>>>

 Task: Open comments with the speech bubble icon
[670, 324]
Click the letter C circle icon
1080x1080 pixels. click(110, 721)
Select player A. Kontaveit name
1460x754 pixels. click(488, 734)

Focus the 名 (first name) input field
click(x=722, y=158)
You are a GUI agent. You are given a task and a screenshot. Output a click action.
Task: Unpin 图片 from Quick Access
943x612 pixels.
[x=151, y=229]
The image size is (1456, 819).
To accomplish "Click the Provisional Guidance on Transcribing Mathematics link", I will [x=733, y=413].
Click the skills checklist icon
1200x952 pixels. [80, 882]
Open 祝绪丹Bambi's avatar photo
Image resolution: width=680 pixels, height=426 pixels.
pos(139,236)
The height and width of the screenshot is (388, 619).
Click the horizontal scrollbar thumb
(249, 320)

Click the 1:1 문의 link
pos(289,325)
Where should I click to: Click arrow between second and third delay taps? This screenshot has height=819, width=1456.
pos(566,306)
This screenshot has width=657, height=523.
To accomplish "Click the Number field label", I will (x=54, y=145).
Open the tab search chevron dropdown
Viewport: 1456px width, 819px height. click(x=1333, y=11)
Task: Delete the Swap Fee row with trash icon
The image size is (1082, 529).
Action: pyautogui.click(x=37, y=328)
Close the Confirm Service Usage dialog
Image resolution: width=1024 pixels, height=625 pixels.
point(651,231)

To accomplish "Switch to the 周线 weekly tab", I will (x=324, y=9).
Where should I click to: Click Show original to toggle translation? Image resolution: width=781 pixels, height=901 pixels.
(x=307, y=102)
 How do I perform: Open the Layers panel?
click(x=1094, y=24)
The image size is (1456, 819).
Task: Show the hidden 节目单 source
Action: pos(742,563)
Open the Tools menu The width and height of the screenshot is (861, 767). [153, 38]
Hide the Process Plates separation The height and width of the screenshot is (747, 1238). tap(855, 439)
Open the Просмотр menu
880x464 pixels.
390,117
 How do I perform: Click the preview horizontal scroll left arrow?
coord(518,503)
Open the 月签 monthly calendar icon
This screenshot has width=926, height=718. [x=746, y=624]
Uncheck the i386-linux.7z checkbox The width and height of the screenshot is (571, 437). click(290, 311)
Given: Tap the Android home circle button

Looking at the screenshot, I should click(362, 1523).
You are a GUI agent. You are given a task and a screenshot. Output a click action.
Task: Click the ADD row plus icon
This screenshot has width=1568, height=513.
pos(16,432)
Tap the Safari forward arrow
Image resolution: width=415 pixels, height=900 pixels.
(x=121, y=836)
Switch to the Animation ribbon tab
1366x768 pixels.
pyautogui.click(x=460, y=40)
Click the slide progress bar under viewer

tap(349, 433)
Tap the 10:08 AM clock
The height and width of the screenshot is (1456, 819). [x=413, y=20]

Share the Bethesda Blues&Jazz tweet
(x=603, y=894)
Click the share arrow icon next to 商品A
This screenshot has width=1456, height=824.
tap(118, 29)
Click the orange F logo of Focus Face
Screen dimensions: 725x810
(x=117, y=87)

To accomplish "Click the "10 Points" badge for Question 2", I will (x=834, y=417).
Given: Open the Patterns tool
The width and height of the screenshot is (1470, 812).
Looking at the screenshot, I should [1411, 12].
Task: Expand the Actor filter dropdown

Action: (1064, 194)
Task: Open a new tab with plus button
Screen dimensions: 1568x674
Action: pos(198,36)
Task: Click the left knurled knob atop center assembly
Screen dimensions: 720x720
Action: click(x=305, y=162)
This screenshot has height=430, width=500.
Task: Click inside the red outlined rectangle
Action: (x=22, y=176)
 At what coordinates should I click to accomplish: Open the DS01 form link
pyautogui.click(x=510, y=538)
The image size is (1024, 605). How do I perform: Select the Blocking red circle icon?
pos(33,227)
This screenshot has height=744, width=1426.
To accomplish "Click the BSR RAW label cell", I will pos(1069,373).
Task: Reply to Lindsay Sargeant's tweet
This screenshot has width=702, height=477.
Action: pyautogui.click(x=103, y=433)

<<<

### OBJECTIVE
Reproduce the material verbatim from its first line through the line containing "[x=151, y=229]".

### SOLUTION FOR THIS EXERCISE
 Task: Open comments with the speech bubble icon
[670, 324]
Click the letter C circle icon
1080x1080 pixels. click(110, 721)
Select player A. Kontaveit name
1460x754 pixels. click(488, 734)

Focus the 名 (first name) input field
click(x=722, y=158)
You are a GUI agent. You are given a task and a screenshot. Output a click action.
Task: Unpin 图片 from Quick Access
943x612 pixels.
[x=151, y=229]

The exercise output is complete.